L’Italia è il Paese che potrebbe chiudere si da subito con il carbone, considerato che la potenza installata è più che doppia rispetto al picco massimo dei consumi mai raggiunto, mentre le rinnovabili hanno assunto un ruolo sempre più importante: nei primi mesi del 2015 hanno coperto il 37,1% dei consumi elettrici.

Quello che ci serve ora è un impegno forte anche dal premier Matteo Renzi, che ai recenti Stati Generali sul Clima ha affermato che il nemico numero uno è il carbone.  Chiedi al Premier di essere coerente e di chiudere le centrali a carbone in Italia. Firma anche tu la petizione del WWF Italia – Save the Humans, save the climateUn futuro senza carbone è possibile. Il percorso verso un futuro senza carbone dovrà essere guidato dal mondo industrializzato – l’OCSE e la Russia – con l’obiettivo di eliminare gradualmente questo combustibile dai loro sistemi energetici nei prossimi 20 anni (entro il 2035). E’ necessario, quindi, che i Governi dei Paesi industrializzati introducano con urgenza una normativa che garantisca l’immediata sospensione della costruzione di nuove centrali a carbone e l’immediata chiusura delle centrali a carbone meno efficienti.

→ **Estratto dati**:
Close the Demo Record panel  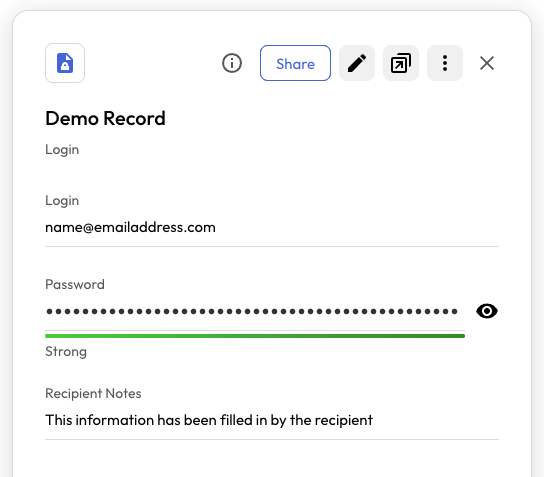pyautogui.click(x=487, y=63)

→ **Consegna**: Trascrivi per intero, senza alcuna modifica, il testo sull'abbandono del carbone. Le righe non servono per svolgere l'esercizio.

→ **Esercizio svolto**:
L’Italia è il Paese che potrebbe chiudere si da subito con il carbone, considerato che la potenza installata è più che doppia rispetto al picco massimo dei consumi mai raggiunto, mentre le rinnovabili hanno assunto un ruolo sempre più importante: nei primi mesi del 2015 hanno coperto il 37,1% dei consumi elettrici.

Quello che ci serve ora è un impegno forte anche dal premier Matteo Renzi, che ai recenti Stati Generali sul Clima ha affermato che il nemico numero uno è il carbone.  Chiedi al Premier di essere coerente e di chiudere le centrali a carbone in Italia. Firma anche tu la petizione del WWF Italia – Save the Humans, save the climateUn futuro senza carbone è possibile. Il percorso verso un futuro senza carbone dovrà essere guidato dal mondo industrializzato – l’OCSE e la Russia – con l’obiettivo di eliminare gradualmente questo combustibile dai loro sistemi energetici nei prossimi 20 anni (entro il 2035). E’ necessario, quindi, che i Governi dei Paesi industrializzati introducano con urgenza una normativa che garantisca l’immediata sospensione della costruzione di nuove centrali a carbone e l’immediata chiusura delle centrali a carbone meno efficienti.